[Start]
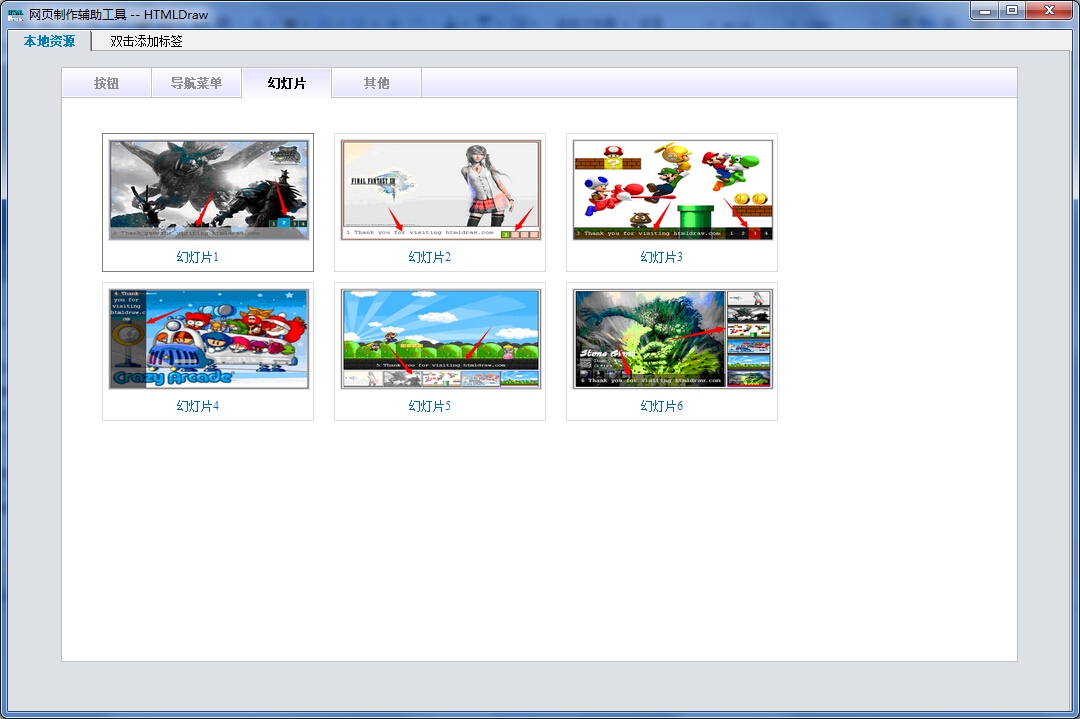Select the Final Fantasy slideshow thumbnail
The width and height of the screenshot is (1080, 719).
(x=440, y=190)
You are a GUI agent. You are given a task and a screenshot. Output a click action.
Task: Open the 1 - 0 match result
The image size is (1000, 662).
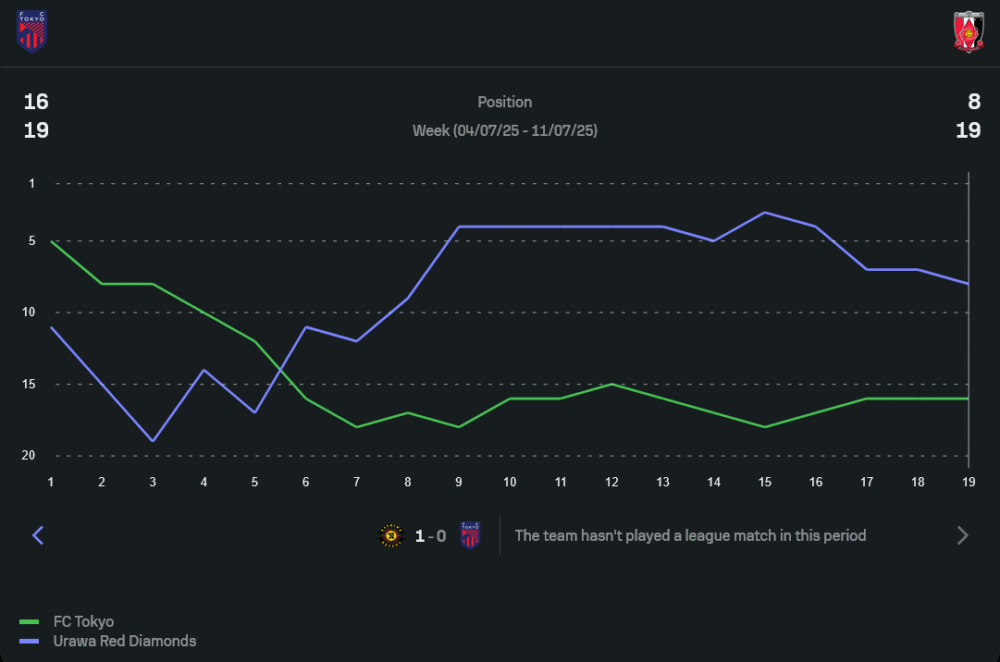pyautogui.click(x=430, y=536)
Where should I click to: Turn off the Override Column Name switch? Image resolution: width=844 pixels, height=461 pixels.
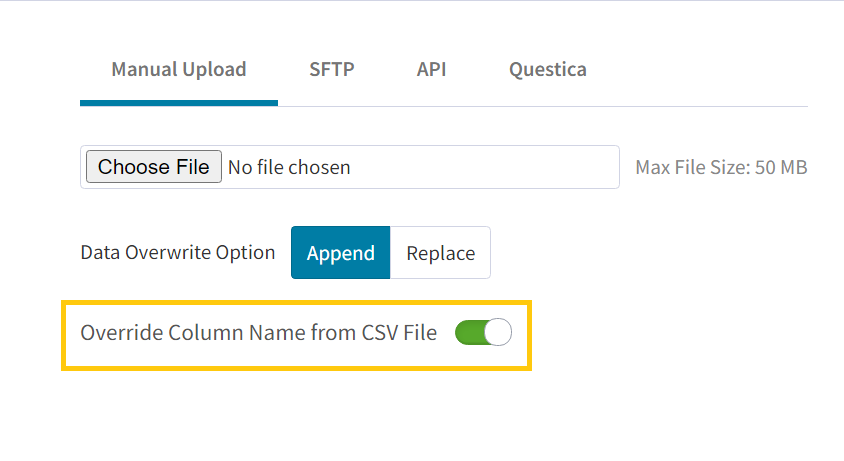click(483, 333)
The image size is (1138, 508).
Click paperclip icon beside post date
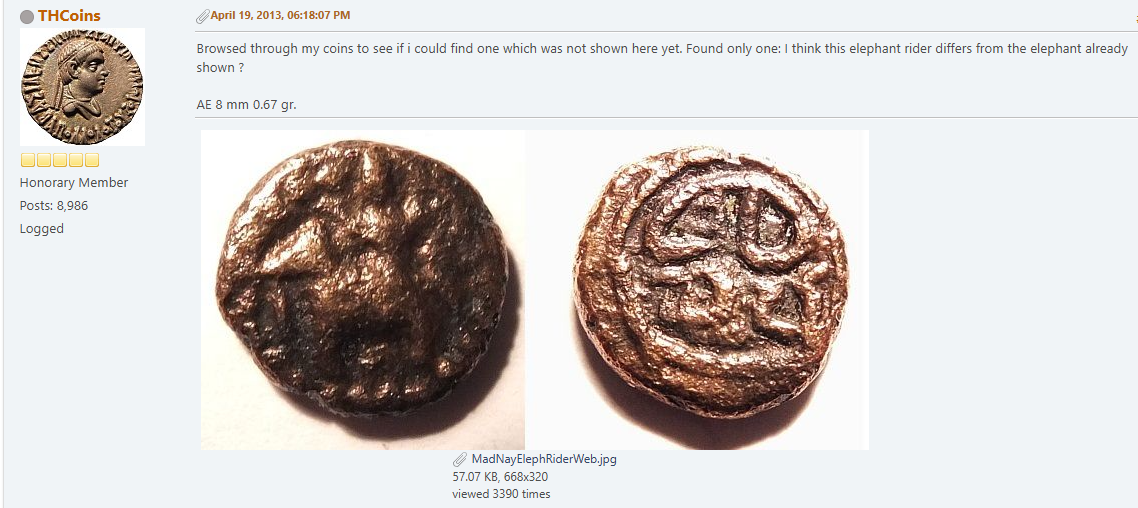[x=202, y=16]
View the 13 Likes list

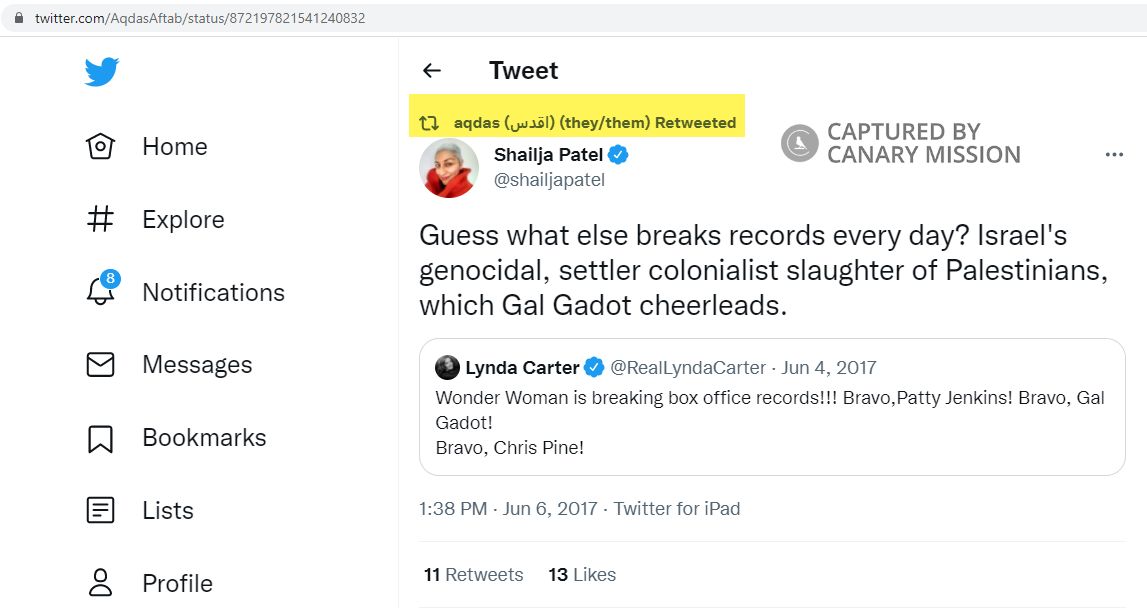coord(581,574)
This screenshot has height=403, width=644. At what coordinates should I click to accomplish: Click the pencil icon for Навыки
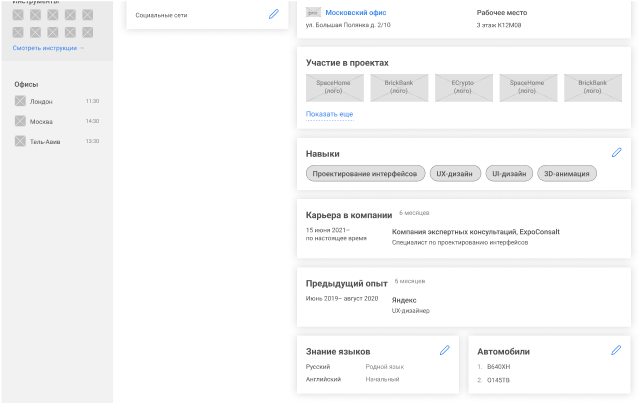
[End]
▸ **WHAT YOU ARE ASKED TO DO**
Could you echo every item above word for word, leaving out the pictures?

▸ **ANSWER**
Select the Final Fantasy slideshow thumbnail
The width and height of the screenshot is (1080, 719).
(x=440, y=190)
You are a GUI agent. You are given a task and a screenshot. Output a click action.
Task: Open the 1 - 0 match result
The image size is (1000, 662).
pyautogui.click(x=430, y=536)
Where should I click to: Turn off the Override Column Name switch? Image resolution: width=844 pixels, height=461 pixels.
click(483, 333)
The image size is (1138, 508).
Click paperclip icon beside post date
[x=202, y=16]
View the 13 Likes list

coord(581,574)
This screenshot has height=403, width=644. At what coordinates should I click to accomplish: Click the pencil icon for Навыки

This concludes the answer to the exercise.